C’è un luogo a Napoli dove il passato non passa mai, dove la storia non si legge sui libri ma si ascolta tra le voci del mercato, si annusa nell’odore del pane e si tocca sulle mura consunte dai secoli. È Porta Capuana, teatro universale e crocevia di umanità, che Marcello Sannino racconta nel suo documentario con uno sguardo che non osserva soltanto, ma partecipa, ascolta, assorbe. Fin dai primi fotogrammi Porta Capuana si presenta come un’esperienza sensoriale più che narrativa. Non c’è un’unica storia da raccontare nel senso convenzionale, ma un tessuto di vite, memorie e spaesamenti.

Sannino filma il quartiere come un organismo vivo, attraversato da correnti di umanità diverse: i migranti arrivati da terre ferite, i napoletani che non se ne sono mai andati, chi guarda indietro con nostalgia e chi avanti con ostinata speranza. L’occhio della macchina da presa si fa presenza discreta ma empatica. C’è un vecchio avvocato che attraversa Castel Capuano, l’ex tribunale ora svuotato di voci, simbolo potente di una memoria collettiva in cerca di nuovi significati. Il suo passo incerto rispecchia quello dei nuovi arrivati che, a pochi metri di distanza, cercano di orientarsi tra lingue, usanze e ritmi che non appartengono ancora del tutto alla loro vita.

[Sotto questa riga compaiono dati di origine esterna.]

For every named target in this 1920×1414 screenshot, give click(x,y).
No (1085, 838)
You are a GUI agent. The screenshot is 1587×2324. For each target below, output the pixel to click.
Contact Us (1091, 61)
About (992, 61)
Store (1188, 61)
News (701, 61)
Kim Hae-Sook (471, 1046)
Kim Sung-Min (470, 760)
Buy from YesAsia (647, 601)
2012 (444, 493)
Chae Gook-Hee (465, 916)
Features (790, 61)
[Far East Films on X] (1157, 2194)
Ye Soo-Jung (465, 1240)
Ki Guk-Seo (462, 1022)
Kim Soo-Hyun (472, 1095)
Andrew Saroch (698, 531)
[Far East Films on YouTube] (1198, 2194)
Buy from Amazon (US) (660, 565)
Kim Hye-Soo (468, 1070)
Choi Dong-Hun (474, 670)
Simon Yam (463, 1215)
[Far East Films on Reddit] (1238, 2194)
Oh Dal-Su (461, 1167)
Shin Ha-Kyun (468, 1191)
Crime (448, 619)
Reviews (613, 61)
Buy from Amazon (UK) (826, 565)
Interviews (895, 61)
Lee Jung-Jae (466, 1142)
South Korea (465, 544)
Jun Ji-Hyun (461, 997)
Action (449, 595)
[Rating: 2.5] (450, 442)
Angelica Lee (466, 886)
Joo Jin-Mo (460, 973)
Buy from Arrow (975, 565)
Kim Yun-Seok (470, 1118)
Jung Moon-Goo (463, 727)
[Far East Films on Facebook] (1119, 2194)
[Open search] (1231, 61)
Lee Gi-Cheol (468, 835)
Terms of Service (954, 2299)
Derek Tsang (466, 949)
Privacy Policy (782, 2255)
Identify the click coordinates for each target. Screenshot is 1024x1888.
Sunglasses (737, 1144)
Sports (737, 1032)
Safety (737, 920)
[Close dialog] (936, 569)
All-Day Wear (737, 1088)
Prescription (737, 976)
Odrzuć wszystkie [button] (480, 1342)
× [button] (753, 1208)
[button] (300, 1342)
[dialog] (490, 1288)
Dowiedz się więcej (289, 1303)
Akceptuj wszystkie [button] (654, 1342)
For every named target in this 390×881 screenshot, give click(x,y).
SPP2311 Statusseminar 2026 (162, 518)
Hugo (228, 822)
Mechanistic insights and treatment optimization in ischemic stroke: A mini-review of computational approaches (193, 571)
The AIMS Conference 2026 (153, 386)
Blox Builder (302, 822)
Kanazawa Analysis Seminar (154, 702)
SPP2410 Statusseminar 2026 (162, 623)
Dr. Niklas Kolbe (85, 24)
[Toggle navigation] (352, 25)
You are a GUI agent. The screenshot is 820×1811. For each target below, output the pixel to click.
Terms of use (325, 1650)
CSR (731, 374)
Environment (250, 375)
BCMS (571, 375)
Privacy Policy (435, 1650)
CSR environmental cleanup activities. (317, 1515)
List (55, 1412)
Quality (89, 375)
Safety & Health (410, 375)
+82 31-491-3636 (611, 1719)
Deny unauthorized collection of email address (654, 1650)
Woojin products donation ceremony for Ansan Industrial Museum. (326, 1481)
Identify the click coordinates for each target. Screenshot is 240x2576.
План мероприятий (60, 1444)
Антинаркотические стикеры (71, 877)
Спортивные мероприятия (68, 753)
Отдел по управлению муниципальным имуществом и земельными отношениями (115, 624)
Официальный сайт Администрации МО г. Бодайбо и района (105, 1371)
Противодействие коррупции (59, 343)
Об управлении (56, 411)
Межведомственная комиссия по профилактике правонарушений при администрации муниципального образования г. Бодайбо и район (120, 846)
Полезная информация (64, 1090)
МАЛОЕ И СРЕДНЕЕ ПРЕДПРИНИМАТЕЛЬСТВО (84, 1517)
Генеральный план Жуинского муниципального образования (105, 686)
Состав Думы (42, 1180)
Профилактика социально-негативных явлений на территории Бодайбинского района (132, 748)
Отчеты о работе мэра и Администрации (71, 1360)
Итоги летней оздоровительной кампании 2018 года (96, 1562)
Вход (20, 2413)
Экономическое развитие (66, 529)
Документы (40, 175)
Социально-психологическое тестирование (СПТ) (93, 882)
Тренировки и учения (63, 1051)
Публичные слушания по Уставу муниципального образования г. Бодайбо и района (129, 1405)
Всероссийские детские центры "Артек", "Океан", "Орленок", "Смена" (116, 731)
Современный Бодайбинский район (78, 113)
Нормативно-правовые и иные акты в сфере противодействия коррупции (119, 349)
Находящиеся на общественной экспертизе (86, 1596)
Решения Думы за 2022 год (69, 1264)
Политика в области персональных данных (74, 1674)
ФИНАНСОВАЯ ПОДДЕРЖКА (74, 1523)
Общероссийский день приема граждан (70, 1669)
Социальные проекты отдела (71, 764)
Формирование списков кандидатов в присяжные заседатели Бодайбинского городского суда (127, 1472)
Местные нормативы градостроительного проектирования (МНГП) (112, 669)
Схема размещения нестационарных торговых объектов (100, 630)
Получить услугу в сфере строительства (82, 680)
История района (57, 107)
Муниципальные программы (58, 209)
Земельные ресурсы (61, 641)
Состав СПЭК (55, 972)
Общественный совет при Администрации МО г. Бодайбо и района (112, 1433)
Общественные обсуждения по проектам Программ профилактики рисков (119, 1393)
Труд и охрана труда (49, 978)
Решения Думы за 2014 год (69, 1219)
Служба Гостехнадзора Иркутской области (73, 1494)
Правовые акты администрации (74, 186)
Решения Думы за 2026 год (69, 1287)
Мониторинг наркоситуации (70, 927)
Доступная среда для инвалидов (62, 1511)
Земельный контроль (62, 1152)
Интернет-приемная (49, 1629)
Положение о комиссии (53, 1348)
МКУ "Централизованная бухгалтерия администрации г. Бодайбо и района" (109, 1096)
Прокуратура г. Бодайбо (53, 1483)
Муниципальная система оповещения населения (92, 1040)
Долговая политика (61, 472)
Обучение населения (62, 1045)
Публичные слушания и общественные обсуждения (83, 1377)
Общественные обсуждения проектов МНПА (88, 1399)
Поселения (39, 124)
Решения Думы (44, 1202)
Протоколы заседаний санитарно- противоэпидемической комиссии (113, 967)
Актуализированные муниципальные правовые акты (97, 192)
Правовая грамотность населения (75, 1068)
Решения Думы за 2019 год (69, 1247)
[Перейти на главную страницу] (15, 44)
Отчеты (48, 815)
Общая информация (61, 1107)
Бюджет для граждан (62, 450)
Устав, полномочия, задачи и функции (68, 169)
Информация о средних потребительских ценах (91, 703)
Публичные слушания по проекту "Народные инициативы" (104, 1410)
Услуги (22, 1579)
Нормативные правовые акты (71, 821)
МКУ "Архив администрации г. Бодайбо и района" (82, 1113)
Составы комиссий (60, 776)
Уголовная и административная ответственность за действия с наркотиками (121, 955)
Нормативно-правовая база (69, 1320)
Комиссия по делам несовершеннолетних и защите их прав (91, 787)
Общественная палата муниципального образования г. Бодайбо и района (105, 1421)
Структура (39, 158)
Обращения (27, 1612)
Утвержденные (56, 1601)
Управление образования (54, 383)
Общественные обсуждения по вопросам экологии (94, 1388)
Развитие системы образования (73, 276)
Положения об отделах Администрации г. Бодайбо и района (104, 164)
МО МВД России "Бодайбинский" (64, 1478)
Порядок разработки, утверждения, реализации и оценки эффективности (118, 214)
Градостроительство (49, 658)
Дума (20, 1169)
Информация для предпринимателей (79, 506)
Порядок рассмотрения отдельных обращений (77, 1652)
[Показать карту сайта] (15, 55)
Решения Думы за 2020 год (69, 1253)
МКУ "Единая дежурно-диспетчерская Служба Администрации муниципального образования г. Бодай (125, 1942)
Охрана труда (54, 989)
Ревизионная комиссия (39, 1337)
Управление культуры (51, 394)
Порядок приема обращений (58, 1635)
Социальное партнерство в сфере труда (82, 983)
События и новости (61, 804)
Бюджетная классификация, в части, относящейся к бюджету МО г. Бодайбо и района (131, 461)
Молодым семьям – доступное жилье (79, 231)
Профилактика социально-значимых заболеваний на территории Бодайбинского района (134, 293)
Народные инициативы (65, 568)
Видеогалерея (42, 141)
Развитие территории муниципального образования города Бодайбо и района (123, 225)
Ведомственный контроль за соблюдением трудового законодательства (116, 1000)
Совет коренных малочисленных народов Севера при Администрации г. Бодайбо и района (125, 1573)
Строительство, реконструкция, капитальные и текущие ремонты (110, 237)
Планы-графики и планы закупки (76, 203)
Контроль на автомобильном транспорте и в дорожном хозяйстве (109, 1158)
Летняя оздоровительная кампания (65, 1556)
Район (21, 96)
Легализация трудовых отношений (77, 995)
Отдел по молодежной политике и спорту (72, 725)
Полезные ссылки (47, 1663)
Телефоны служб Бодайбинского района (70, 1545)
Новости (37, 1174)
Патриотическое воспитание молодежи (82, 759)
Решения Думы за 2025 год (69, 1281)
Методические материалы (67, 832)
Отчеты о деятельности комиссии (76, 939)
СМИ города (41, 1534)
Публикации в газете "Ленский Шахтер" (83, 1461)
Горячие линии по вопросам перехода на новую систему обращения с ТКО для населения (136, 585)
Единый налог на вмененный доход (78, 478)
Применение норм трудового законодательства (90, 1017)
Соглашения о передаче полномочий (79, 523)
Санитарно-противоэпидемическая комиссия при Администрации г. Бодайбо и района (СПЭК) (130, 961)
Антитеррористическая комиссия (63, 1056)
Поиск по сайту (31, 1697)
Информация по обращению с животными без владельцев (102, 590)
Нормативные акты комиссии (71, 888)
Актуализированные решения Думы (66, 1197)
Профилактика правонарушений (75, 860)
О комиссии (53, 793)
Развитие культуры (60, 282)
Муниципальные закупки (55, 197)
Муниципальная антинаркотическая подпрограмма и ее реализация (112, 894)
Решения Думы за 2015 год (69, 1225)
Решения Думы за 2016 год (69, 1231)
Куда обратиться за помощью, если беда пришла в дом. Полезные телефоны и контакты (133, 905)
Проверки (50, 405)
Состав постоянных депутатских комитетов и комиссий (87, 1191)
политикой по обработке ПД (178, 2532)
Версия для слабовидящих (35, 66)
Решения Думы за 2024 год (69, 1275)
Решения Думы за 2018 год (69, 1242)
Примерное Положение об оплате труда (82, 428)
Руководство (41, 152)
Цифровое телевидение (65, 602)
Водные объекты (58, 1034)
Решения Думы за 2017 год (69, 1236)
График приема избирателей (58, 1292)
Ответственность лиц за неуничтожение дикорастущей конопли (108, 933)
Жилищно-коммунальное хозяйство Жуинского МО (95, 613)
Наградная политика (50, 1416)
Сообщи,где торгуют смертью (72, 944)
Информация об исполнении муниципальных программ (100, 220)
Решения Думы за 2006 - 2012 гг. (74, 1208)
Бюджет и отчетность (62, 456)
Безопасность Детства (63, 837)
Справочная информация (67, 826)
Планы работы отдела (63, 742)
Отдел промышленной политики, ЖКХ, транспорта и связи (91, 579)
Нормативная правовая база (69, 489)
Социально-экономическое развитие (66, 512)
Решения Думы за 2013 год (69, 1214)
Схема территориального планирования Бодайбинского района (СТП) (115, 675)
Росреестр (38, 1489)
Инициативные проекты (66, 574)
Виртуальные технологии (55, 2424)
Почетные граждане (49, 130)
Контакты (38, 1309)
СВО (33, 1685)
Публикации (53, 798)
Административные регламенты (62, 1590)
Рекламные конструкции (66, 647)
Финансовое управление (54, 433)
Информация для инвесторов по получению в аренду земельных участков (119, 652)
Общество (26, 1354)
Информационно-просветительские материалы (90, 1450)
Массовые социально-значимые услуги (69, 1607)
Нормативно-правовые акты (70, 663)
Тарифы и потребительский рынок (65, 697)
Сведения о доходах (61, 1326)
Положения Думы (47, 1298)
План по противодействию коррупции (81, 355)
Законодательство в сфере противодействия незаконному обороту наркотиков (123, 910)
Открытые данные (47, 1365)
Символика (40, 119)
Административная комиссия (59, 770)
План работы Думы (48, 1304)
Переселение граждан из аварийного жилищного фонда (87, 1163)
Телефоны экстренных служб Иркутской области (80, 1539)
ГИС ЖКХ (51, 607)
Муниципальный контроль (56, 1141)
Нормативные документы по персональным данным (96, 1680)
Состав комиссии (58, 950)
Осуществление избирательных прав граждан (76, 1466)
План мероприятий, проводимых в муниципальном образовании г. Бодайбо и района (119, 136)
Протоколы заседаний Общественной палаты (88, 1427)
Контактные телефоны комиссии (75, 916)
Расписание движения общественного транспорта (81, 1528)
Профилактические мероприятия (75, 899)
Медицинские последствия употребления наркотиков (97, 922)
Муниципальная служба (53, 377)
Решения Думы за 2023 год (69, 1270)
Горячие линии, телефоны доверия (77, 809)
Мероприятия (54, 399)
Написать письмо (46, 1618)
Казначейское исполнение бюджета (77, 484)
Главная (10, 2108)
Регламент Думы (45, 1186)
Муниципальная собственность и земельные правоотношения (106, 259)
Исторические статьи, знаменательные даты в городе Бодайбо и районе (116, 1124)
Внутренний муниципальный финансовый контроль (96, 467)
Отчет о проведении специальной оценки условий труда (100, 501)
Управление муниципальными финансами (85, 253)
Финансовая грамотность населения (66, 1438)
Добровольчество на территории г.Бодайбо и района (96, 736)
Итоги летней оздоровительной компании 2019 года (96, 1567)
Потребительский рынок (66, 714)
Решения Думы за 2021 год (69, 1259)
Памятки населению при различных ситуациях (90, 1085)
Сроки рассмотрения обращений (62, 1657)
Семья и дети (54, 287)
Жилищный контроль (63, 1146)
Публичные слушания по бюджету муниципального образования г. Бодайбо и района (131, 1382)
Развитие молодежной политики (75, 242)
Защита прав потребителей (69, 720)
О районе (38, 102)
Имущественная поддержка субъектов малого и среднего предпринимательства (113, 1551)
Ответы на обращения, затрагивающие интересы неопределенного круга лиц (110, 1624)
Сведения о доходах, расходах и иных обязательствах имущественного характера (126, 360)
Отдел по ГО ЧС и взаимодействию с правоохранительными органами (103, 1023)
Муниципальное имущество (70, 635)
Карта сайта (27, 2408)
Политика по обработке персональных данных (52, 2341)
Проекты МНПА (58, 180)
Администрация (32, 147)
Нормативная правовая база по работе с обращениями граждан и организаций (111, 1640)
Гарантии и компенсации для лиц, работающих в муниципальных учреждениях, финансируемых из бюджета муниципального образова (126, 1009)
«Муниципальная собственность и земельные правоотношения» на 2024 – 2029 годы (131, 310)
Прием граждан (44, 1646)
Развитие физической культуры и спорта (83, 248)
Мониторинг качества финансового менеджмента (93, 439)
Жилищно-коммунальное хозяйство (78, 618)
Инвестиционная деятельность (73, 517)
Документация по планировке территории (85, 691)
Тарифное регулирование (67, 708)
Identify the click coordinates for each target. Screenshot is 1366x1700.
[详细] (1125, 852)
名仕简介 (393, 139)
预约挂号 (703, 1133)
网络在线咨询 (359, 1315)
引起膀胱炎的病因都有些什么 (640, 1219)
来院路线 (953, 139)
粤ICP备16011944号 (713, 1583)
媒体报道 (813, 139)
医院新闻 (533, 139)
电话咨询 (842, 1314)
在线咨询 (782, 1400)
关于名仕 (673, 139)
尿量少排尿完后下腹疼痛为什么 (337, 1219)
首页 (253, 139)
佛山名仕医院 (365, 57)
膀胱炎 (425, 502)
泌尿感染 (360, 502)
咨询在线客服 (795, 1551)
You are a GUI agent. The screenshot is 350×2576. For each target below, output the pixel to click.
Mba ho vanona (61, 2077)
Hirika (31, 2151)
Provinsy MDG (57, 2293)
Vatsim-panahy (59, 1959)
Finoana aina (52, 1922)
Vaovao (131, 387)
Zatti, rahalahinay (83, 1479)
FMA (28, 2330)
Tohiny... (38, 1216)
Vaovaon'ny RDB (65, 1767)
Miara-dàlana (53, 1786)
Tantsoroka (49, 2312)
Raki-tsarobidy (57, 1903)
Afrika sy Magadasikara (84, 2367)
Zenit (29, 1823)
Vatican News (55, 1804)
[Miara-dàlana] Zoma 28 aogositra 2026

Tutti, in modi diversi, vivono il disorientamento: quello di chi perde i propri punti di riferimento e quello di chi deve inventarsene di nuovi. Sannino riesce a fare del disorientamento non solo un tema, ma una forma cinematografica. I suoi movimenti di macchina fluidi, le alternanze tra campi lunghi e primi piani, tra la coralità delle strade e l’intimità dei volti, creano un ritmo che oscilla tra il caos e la sospensione, tra il rumore della città e il silenzio interiore. È un film che si muove come la città stessa: mai fermo, mai definitivo.

L’approccio del regista è quello di un antropologo poetico. Non cerca la denuncia, non impone tesi, ma lascia emergere le contraddizioni e le meraviglie del luogo attraverso il respiro stesso delle persone che lo abitano. La macchina da presa, come Sannino stesso dichiara, “deve scomparire”, diventare invisibile per poter restituire la verità di ciò che accade. Eppure la sua presenza si sente, nella cura dei dettagli, nella delicatezza con cui costruisce le immagini e nella consapevolezza che ogni volto filmato è portatore di una storia universale.

In Porta Capuana, Napoli non è solo sfondo: è protagonista assoluta. Non quella da cartolina, ma quella stratificata, inafferrabile, dove “non c’è né notte né giorno”, come scriveva Matilde Serao. È una città che continua a reinventarsi tra la memoria del passato e le sfide del presente, tra l’identità che resiste e quella che muta sotto l’arco del tempo. Sannino firma così un’opera di profonda umanità, un documentario che guarda al reale con la sensibilità del poeta e la precisione dell’artigiano.

Porta Capuana non è solo un film su un quartiere di Napoli, ma un ritratto universale di ogni luogo in cui l’uomo si trova costretto — o ispirato — a ridefinire il proprio posto nel mondo.

Chi vuole conoscere il popolo napoletano davvero… venga a Porta Capuana.”